▶ _Information supplied_

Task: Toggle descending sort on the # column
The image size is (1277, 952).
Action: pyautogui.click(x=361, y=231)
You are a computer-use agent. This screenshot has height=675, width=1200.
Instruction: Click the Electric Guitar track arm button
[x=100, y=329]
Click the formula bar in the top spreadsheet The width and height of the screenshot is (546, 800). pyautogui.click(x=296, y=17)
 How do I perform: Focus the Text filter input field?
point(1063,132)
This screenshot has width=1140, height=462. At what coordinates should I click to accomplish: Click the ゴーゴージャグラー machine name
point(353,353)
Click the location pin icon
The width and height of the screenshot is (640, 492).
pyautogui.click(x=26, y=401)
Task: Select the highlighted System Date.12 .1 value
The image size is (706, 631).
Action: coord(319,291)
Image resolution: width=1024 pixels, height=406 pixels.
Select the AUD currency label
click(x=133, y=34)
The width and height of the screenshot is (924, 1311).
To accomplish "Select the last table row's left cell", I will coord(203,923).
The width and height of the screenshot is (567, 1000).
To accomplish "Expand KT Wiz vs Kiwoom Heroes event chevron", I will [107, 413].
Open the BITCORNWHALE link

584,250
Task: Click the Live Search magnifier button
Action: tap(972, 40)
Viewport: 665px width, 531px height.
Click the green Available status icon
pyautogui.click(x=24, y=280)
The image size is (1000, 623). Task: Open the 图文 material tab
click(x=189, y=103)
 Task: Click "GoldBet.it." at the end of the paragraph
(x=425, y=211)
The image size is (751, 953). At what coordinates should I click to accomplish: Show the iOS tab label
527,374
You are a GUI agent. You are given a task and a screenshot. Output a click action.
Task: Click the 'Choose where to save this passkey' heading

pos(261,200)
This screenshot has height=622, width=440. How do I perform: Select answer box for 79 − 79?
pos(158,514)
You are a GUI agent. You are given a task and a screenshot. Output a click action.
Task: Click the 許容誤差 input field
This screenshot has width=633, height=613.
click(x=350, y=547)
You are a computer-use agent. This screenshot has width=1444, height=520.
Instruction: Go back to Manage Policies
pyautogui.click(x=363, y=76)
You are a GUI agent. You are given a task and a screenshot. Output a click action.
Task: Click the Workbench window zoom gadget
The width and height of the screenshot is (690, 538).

▶ _Directions_
Print the listing above from its first line through the line with "Click the formula", and stop there.

▶ _Solved exercise_
Task: Toggle descending sort on the # column
The image size is (1277, 952).
Action: pyautogui.click(x=361, y=231)
You are a computer-use agent. This screenshot has height=675, width=1200.
Instruction: Click the Electric Guitar track arm button
[x=100, y=329]
Click the formula bar in the top spreadsheet The width and height of the screenshot is (546, 800). pyautogui.click(x=296, y=17)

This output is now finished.